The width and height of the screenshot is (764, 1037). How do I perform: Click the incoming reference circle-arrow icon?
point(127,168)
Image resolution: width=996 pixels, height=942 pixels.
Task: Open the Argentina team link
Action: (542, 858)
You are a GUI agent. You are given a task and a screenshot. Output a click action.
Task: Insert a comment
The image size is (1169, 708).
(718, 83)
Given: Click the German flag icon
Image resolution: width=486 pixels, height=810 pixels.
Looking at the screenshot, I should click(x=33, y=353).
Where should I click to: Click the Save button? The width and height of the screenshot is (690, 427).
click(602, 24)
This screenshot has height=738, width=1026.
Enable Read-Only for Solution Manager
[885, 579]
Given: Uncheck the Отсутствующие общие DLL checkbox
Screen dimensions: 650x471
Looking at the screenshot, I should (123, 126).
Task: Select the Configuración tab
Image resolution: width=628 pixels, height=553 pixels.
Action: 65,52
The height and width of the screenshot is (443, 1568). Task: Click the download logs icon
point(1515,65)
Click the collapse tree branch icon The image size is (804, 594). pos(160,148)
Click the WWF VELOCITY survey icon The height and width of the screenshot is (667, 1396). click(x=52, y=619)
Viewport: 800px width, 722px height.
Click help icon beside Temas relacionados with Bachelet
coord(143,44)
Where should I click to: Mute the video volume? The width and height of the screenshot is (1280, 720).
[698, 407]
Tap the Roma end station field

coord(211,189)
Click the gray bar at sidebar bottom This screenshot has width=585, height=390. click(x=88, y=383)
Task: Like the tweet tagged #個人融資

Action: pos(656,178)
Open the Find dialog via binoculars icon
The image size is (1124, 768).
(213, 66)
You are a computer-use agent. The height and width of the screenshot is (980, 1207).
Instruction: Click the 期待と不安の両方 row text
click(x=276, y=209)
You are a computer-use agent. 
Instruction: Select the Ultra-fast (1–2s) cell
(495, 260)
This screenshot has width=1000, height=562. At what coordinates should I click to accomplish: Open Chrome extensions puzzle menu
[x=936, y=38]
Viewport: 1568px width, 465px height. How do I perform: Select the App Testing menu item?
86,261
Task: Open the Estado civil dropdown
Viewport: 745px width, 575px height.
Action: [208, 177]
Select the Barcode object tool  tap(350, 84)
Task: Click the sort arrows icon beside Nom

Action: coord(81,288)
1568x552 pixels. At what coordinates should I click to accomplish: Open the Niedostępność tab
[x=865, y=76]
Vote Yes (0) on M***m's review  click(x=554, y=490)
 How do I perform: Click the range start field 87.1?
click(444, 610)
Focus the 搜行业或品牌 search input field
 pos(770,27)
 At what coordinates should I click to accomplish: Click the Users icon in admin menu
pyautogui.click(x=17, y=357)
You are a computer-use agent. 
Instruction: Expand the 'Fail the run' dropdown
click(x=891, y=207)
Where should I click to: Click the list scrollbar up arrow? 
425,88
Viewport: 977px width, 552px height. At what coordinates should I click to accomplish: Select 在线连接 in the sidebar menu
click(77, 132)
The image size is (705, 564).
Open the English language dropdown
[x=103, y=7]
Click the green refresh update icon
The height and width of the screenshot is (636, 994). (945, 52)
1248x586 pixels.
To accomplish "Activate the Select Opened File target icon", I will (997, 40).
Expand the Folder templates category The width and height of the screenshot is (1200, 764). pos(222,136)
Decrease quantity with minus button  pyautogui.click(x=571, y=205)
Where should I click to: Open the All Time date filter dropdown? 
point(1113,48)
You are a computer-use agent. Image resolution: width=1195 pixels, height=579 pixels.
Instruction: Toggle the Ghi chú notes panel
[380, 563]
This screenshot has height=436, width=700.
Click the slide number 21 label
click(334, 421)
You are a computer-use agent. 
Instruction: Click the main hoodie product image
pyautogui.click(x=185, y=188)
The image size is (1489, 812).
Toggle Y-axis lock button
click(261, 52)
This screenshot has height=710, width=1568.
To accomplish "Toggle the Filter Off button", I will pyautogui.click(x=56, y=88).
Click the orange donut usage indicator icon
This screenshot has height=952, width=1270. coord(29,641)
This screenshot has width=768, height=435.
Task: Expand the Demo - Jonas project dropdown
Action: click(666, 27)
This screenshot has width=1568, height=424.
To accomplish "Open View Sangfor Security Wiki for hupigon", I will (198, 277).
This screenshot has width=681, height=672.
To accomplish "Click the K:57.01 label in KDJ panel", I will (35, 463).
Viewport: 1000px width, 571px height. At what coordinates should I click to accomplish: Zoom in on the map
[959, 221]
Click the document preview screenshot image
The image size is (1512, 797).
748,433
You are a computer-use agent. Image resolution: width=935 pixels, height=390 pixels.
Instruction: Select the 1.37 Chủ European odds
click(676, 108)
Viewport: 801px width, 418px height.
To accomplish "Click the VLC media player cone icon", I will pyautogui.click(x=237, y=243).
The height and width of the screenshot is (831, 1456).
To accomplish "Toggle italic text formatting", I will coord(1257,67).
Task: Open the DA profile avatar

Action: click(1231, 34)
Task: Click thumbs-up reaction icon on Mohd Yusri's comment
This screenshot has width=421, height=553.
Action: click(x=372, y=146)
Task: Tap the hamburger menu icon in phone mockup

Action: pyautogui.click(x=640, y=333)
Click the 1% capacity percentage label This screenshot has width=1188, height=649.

========================

Reproduce the listing above precisely.

◆ **Your response**:
The width and height of the screenshot is (764, 1037). How do I perform: Click the incoming reference circle-arrow icon?
point(127,168)
Image resolution: width=996 pixels, height=942 pixels.
Task: Open the Argentina team link
Action: (542, 858)
You are a GUI agent. You are given a task and a screenshot. Output a click action.
Task: Insert a comment
The image size is (1169, 708).
(718, 83)
Given: Click the German flag icon
Image resolution: width=486 pixels, height=810 pixels.
Looking at the screenshot, I should click(x=33, y=353).
Where should I click to: Click the Save button? The width and height of the screenshot is (690, 427).
click(602, 24)
This screenshot has height=738, width=1026.
Enable Read-Only for Solution Manager
[885, 579]
Given: Uncheck the Отсутствующие общие DLL checkbox
Screen dimensions: 650x471
Looking at the screenshot, I should (123, 126).
Task: Select the Configuración tab
Image resolution: width=628 pixels, height=553 pixels.
Action: 65,52
The height and width of the screenshot is (443, 1568). Task: Click the download logs icon
point(1515,65)
Click the collapse tree branch icon The image size is (804, 594). pos(160,148)
Click the WWF VELOCITY survey icon The height and width of the screenshot is (667, 1396). click(x=52, y=619)
Viewport: 800px width, 722px height.
Click help icon beside Temas relacionados with Bachelet
coord(143,44)
Where should I click to: Mute the video volume? The width and height of the screenshot is (1280, 720).
[698, 407]
Tap the Roma end station field

coord(211,189)
Click the gray bar at sidebar bottom This screenshot has width=585, height=390. click(x=88, y=383)
Task: Like the tweet tagged #個人融資

Action: pos(656,178)
Open the Find dialog via binoculars icon
The image size is (1124, 768).
(213, 66)
You are a computer-use agent. The height and width of the screenshot is (980, 1207).
Instruction: Click the 期待と不安の両方 row text
click(x=276, y=209)
You are a computer-use agent. 
Instruction: Select the Ultra-fast (1–2s) cell
(495, 260)
This screenshot has width=1000, height=562. At what coordinates should I click to accomplish: Open Chrome extensions puzzle menu
[x=936, y=38]
Viewport: 1568px width, 465px height. How do I perform: Select the App Testing menu item?
86,261
Task: Open the Estado civil dropdown
Viewport: 745px width, 575px height.
Action: [208, 177]
Select the Barcode object tool  tap(350, 84)
Task: Click the sort arrows icon beside Nom

Action: coord(81,288)
1568x552 pixels. At what coordinates should I click to accomplish: Open the Niedostępność tab
[x=865, y=76]
Vote Yes (0) on M***m's review  click(x=554, y=490)
 How do I perform: Click the range start field 87.1?
click(444, 610)
Focus the 搜行业或品牌 search input field
 pos(770,27)
 At what coordinates should I click to accomplish: Click the Users icon in admin menu
pyautogui.click(x=17, y=357)
You are a computer-use agent. 
Instruction: Expand the 'Fail the run' dropdown
click(x=891, y=207)
Where should I click to: Click the list scrollbar up arrow? 
425,88
Viewport: 977px width, 552px height. At what coordinates should I click to accomplish: Select 在线连接 in the sidebar menu
click(77, 132)
The image size is (705, 564).
Open the English language dropdown
[x=103, y=7]
Click the green refresh update icon
The height and width of the screenshot is (636, 994). (945, 52)
1248x586 pixels.
To accomplish "Activate the Select Opened File target icon", I will (997, 40).
Expand the Folder templates category The width and height of the screenshot is (1200, 764). pos(222,136)
Decrease quantity with minus button  pyautogui.click(x=571, y=205)
Where should I click to: Open the All Time date filter dropdown? 
point(1113,48)
You are a computer-use agent. Image resolution: width=1195 pixels, height=579 pixels.
Instruction: Toggle the Ghi chú notes panel
[380, 563]
This screenshot has height=436, width=700.
Click the slide number 21 label
click(334, 421)
You are a computer-use agent. 
Instruction: Click the main hoodie product image
pyautogui.click(x=185, y=188)
The image size is (1489, 812).
Toggle Y-axis lock button
click(261, 52)
This screenshot has height=710, width=1568.
To accomplish "Toggle the Filter Off button", I will pyautogui.click(x=56, y=88).
Click the orange donut usage indicator icon
This screenshot has height=952, width=1270. coord(29,641)
This screenshot has width=768, height=435.
Task: Expand the Demo - Jonas project dropdown
Action: click(666, 27)
This screenshot has width=1568, height=424.
To accomplish "Open View Sangfor Security Wiki for hupigon", I will (198, 277).
This screenshot has width=681, height=672.
To accomplish "Click the K:57.01 label in KDJ panel", I will (35, 463).
Viewport: 1000px width, 571px height. At what coordinates should I click to accomplish: Zoom in on the map
[959, 221]
Click the document preview screenshot image
The image size is (1512, 797).
748,433
You are a computer-use agent. Image resolution: width=935 pixels, height=390 pixels.
Instruction: Select the 1.37 Chủ European odds
click(676, 108)
Viewport: 801px width, 418px height.
To accomplish "Click the VLC media player cone icon", I will pyautogui.click(x=237, y=243).
The height and width of the screenshot is (831, 1456).
To accomplish "Toggle italic text formatting", I will coord(1257,67).
Task: Open the DA profile avatar

Action: click(1231, 34)
Task: Click thumbs-up reaction icon on Mohd Yusri's comment
This screenshot has width=421, height=553.
Action: click(x=372, y=146)
Task: Tap the hamburger menu icon in phone mockup

Action: pyautogui.click(x=640, y=333)
Click the 1% capacity percentage label This screenshot has width=1188, height=649.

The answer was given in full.